Monday, February 1, 2010

Terrorism and Reducing the Deficit

Terrorism and reducing the deficit

The war on terrorism is very different from what wars used to be. In past wars you could follow the two sides on a map. The side that took away territory from the other side was the winner. But the Irish Republican Army was not out to take away territory from England or from the Protestants in Ulster; in Palestine before 1948, the Irgun did not try to acquire territory. It wanted to establish a Jewish state. Similarly, Al Qaeda and Osama bin Laden are not interested in occupying US territory. Terrorism does not aim at conquering territory.

Instead, terrorism is a form of psychological warfare. It aims at affecting the enemy's state of mind by instilling terror. An enemy afraid is thought to be less likely to resist. Psychological warfare has often been employed in conventional warfare. Examples are the German bombings of London in 1940, and the methodical destruction of German cities by allied airplanes during World War II. The goal of these attacks was to frighten and demoralize the population of England and Germany. There is more than one scholar these days who believes that these tactics had the opposite effect. Both the British and the Germans rallied around their government and their armies when their homes and workplaces were destroyed by bombs and many friends and family members killed.

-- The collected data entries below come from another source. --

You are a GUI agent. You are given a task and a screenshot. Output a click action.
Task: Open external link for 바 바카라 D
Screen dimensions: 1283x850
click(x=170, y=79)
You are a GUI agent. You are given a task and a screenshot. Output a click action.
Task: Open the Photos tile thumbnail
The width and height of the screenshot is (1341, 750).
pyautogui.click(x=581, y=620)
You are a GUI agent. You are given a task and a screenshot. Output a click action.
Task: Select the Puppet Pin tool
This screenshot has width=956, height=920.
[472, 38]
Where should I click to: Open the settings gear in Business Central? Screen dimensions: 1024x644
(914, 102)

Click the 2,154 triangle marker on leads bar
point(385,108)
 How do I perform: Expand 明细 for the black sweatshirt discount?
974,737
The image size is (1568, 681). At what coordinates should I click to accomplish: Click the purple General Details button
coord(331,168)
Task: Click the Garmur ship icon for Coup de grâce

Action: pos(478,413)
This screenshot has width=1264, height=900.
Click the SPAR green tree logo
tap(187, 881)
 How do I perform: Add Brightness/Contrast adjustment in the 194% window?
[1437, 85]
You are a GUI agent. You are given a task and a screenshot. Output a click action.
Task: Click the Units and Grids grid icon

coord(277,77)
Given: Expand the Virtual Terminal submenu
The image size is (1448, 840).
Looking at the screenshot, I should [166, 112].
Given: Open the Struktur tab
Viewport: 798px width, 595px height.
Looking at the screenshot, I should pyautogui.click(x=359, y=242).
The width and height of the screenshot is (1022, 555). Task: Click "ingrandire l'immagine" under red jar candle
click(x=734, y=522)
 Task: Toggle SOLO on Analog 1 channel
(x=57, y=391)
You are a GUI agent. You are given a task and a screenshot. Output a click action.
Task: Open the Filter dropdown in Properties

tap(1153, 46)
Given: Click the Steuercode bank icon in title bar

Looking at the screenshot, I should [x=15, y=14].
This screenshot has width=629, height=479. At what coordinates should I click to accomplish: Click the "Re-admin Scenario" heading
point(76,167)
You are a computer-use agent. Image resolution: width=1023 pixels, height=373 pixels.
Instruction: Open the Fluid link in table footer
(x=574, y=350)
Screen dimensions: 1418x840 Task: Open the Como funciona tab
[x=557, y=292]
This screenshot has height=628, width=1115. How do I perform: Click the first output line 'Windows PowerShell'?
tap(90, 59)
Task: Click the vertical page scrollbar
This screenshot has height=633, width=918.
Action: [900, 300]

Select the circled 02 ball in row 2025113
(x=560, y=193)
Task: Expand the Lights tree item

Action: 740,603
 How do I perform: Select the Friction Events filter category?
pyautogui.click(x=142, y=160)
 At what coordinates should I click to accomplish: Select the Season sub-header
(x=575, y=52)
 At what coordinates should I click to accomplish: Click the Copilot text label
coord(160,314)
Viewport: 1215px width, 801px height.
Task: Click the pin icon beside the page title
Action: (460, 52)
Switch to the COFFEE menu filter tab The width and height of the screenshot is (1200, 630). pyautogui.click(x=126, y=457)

But terrorism, psychological warfare has other, more roundabout and much more damaging effects. The attacks of 9/11 have sucked us into two wars with unclear results which have been very long and terribly expensive. The cost of the wars has left us unable to take care of ourselves at home, to finance schools for the next generation, to provide food and shelter for the unemployed. It has left more than 40 million people without health insurance and it has not left us with any money to fight global warming.

Even worse, terrorism has made it impossible for us to think rationally about government policy and how to spend our resources. President Obama is making noises about reining in government spending but defense spending will not be restricted; it is sacrosanct. As long as we are at war in Afghanistan and in Iraq, the military will get more than $ 600 million a year for any project they or Congress want. While ordinary soldiers and their families live under straightened conditions, the Pentagon spends billions and billions and nobody is even prepared to ask whether some of those millions might be wasted. There are repeated news reports of millions of dollars going missing in the Defense Department without anybody knowing what happened to them, but no one pays any attention to those stories.

Chalk up a victory for Osama bin Laden. He has us so scared, we can't think straight. We waste money on defense and then are unable to help our citizens in an economic crisis or their children whom we cannot educate properly.

The president is promising to make us safer and that's great. But unless we manage to reconsider how we spend our money and don't have our expenditures dictated by Al Qaeda, they win. The Christmas bombing of a Northwest airliner failed to come off and that was excellent for the people on that airplane and their families. But from the point of view of the terrorists that attempted bombing was as effective as one that succeeded. Even a failed bombing scares everybody so much they stop thinking and give all their money to the military while Americans go hungry, or sleep in in cars, or can't afford to see a doctor.

The unwillingness to even look at defense expenditures shows how rattled we are. So far the terrorists are winning.